For the fourth year in a row, my model portfolio of clean energy
stocks has beaten the clean energy sector as a whole, this year by
23.8%. Unfortunately, this was mostly due to another year of poor
performance by my industry benchmark, the widely held Powershares Clean
Energy (PBW) ETF, which lost 16.4% for the year.
My model portfolio, composed of eleven clean energy stocks listed in this article
published on January 2nd, gained 7.4%, still short of the performance
of the broad market, which gained 16.6%. The general market gains also
hurt a hedged version of the model portfolio, which finished the year up
a paltry +0.3%.
I published my list of Ten Clean Energy Stocks for 2013 here.
Detailed performance of the individual pics can be found in the chart and discussion below.
Stock Notes
Waterfurnace Renewable Energy (TSX:WFI / OTC:WFIFF), +1%
Waterfurnace was basically flat for the year, with a small
stock price decline offset by a healthy dividend. The decline was
mostly due to slowing sales caused by low natural gas prices, which make
using the company's geothermal heat pumps less cost effective by
comparison. Waterfurnace stock is still cheap, and I expect natural gas
prices to continue their recent rise, so Waterfurnace remains in the
list for 2013.
Lime Energy (NASD:LIME), -82%
The big loser of the year was Lime Energy, which
discovered accounting problems with revenue recognition in July. The
company's internal review is ongoing, and includes all its financial
statements going back to 2008, and possibly some fictitious revenue
recorded between 2010 and Q1 2012. Although the board believed the size
of the revenue misstatements to be limited to $15 million when the
internal inquiry was first announced, the protracted uncertainty and a
dilutive fundraising over the last six months have eviscerated the
firms' stock price.
The final results of the audit have been delayed several
times, and are now expected in the first quarter of 2013. Despite the
ongoing uncertainty, the firm's shares are currently so cheap, I expect
that any conclusion to the protracted process should lead to a
substantial rally in the stock price, and so Lime remains in the list
for 2013.
Honeywell, Inc. (NYSE:HON), +20%
Honeywell produced a respectable gain over the course of
the year, and I'm dropping it from the list because several other stocks
have become relatively more compelling.
Rockwool International A/S (COP:ROCK-B / OTC:RKWBF), 38%
Insulation manufacturer Rockwool produced a very healthy
return over the year, but the stock's rise now leads me to conclude that
it's no longer a great value, even though I appreciate the
international diversification it brought to the portfolio. I've removed
Rockwool from the list for 2013, and have taken some profits on my personal stake as well.

━━━━━━━━

### Exercise directions
Take everything in the clean energy portfolio review from "Honeywell, Inc. (NYSE:HON), +20%" down to "stake as well." and write it out again, swapping "compelling" for "attractive".

### Source data
━━━━━━━━

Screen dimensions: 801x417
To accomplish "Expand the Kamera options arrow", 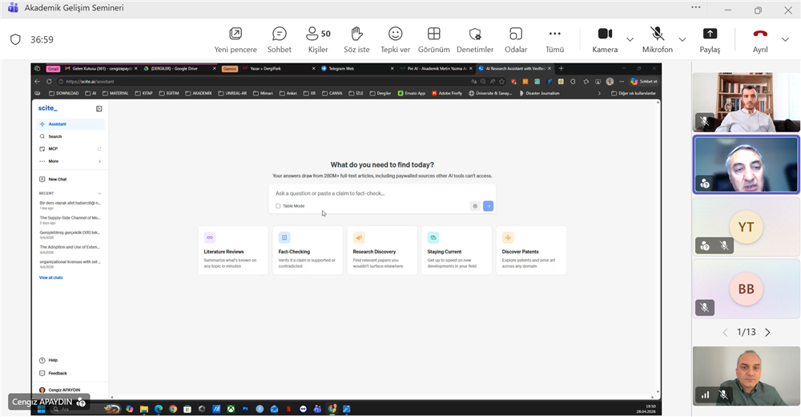I will [x=630, y=39].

━━━━━━━━

### Response to this exercise
Honeywell, Inc. (NYSE:HON), +20%
Honeywell produced a respectable gain over the course of
the year, and I'm dropping it from the list because several other stocks
have become relatively more attractive.
Rockwool International A/S (COP:ROCK-B / OTC:RKWBF), 38%
Insulation manufacturer Rockwool produced a very healthy
return over the year, but the stock's rise now leads me to conclude that
it's no longer a great value, even though I appreciate the
international diversification it brought to the portfolio. I've removed
Rockwool from the list for 2013, and have taken some profits on my personal stake as well.